=== Texte fourni ===

Le 01 mars 2009

Gaza, quelle interpellation ?

Les événements qui ont ensanglanté la bande de Gaza en janvier 2009 ne laissent personne indifférent. Au-delà du problème politique qui requiert un engagement déterminé de toute la communauté internationale et qui à ce titre déjà concerne tout citoyen, la présente analyse veut en dégager l’arrière-fond historique, culturel et religieux. Elle voit dans ce conflit un point de fixation de ce qu’un ouvrage récent a appelé « la haine de l’Occident », ainsi qu’un exemple extrême de la dérive identitaire où peuvent être entraînées les religions. On ne sortira de cette impasse meurtrière qu’en retrouvant le véritable sens de la religion au service de la vie, ainsi que d’une humanité commune. C’est un pas que chacun est appelé à faire dans son quotidien et qui a une portée universelle.

=== Enregistrements extraits ===

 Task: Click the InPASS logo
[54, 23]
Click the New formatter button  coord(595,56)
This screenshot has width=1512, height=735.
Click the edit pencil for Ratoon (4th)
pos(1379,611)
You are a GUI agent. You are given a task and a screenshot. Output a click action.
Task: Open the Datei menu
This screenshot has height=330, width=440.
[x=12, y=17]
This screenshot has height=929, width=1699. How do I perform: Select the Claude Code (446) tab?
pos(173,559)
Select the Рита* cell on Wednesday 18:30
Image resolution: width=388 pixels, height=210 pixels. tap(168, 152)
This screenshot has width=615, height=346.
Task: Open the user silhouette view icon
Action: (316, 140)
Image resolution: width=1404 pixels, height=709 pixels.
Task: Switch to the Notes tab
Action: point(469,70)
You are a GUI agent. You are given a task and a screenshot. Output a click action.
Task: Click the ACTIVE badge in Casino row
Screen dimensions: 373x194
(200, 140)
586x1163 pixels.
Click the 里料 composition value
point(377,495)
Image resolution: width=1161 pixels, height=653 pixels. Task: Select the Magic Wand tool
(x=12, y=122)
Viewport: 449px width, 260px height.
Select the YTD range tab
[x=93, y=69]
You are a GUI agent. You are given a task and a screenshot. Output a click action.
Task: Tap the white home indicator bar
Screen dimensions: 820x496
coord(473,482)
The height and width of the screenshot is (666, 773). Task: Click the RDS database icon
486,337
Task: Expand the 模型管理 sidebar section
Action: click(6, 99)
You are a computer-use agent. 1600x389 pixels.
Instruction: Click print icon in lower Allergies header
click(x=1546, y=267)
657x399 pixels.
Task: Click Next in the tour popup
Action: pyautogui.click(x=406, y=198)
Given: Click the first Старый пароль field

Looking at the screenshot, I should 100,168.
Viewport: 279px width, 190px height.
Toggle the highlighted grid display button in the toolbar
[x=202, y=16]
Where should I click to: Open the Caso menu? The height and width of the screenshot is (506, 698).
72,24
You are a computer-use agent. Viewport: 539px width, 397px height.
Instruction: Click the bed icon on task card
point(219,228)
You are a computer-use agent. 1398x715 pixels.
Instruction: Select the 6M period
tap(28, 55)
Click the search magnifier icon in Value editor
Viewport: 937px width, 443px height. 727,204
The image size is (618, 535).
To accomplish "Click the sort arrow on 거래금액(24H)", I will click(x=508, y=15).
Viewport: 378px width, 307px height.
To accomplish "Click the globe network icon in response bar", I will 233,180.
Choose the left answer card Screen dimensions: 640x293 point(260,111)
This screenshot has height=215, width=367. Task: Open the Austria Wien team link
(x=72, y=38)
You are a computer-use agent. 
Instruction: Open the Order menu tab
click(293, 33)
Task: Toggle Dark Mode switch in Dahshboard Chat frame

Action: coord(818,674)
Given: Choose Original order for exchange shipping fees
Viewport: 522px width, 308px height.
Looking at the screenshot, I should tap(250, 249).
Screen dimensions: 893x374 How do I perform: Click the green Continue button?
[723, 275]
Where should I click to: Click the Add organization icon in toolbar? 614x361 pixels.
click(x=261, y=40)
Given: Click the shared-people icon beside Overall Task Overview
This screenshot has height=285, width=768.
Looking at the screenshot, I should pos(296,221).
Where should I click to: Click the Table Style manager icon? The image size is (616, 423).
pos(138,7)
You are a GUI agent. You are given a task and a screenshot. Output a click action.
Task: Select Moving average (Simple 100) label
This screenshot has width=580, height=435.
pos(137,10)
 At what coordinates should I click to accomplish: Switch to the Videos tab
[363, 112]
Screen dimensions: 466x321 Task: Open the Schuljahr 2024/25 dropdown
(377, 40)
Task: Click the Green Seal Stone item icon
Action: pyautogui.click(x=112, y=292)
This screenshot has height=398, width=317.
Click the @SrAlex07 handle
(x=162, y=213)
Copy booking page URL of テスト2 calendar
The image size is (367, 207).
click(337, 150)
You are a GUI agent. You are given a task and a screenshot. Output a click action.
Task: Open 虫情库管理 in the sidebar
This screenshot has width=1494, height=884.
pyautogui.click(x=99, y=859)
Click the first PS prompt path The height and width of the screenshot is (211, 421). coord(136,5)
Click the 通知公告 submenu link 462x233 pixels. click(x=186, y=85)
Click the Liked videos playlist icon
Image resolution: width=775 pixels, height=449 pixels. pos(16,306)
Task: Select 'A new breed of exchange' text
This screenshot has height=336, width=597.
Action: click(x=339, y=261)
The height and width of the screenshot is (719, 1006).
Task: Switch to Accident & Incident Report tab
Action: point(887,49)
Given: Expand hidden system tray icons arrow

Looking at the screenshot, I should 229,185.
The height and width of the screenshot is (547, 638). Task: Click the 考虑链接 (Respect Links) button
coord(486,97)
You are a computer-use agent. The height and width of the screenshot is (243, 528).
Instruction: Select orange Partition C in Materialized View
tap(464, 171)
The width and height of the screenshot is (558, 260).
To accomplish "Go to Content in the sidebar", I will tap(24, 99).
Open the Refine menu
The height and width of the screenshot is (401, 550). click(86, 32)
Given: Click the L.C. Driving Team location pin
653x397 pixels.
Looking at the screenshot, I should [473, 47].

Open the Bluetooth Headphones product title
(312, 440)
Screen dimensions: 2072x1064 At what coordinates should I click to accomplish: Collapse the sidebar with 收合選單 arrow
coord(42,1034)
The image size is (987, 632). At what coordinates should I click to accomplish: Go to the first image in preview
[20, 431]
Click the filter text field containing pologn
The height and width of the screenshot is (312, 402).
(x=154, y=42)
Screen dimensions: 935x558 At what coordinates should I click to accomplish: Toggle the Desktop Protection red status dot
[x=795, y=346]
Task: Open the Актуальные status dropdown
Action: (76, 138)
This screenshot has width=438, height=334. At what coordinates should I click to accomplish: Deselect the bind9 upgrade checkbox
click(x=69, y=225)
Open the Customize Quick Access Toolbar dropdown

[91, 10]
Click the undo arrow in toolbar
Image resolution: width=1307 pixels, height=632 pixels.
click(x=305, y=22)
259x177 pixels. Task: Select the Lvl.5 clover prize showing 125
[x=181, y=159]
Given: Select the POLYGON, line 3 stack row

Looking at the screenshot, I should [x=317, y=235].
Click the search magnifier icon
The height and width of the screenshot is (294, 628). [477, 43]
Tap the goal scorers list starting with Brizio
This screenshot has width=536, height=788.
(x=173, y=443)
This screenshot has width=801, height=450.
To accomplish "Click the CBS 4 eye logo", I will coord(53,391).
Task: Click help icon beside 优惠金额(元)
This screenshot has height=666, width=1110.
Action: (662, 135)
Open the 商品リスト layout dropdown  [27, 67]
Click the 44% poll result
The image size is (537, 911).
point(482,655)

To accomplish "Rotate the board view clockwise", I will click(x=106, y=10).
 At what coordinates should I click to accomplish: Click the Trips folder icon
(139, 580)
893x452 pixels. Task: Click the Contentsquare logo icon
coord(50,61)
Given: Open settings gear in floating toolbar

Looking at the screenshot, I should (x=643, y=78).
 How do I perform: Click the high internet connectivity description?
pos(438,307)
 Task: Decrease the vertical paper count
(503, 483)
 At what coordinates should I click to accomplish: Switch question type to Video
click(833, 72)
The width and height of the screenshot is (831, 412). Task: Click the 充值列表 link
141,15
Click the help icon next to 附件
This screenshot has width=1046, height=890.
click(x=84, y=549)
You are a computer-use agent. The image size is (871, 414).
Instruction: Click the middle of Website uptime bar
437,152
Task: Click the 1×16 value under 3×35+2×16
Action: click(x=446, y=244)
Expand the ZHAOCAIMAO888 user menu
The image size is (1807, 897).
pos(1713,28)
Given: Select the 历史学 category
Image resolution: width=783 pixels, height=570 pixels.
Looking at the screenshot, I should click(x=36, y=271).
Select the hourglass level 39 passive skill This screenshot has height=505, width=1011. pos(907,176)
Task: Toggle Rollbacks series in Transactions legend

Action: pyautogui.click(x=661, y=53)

===

# [À faire]
**a.** Selon le texte sur Gaza, pourquoi le problème politique concerne-t-il déjà tout citoyen ? Répondez en une à trois phrases.
**b.** Recopiez le passage du texte sur Gaza qui commence par « Le 01 mars 2009 » et se poursuit jusqu'à « une portée universelle. ».

# [Réponses dans l'ordre]
**a.** Ce problème requiert un engagement déterminé de toute la communauté internationale. C'est à ce titre qu'il concerne déjà tout citoyen.

**b.**
Le 01 mars 2009

Gaza, quelle interpellation ?

Les événements qui ont ensanglanté la bande de Gaza en janvier 2009 ne laissent personne indifférent. Au-delà du problème politique qui requiert un engagement déterminé de toute la communauté internationale et qui à ce titre déjà concerne tout citoyen, la présente analyse veut en dégager l’arrière-fond historique, culturel et religieux. Elle voit dans ce conflit un point de fixation de ce qu’un ouvrage récent a appelé « la haine de l’Occident », ainsi qu’un exemple extrême de la dérive identitaire où peuvent être entraînées les religions. On ne sortira de cette impasse meurtrière qu’en retrouvant le véritable sens de la religion au service de la vie, ainsi que d’une humanité commune. C’est un pas que chacun est appelé à faire dans son quotidien et qui a une portée universelle.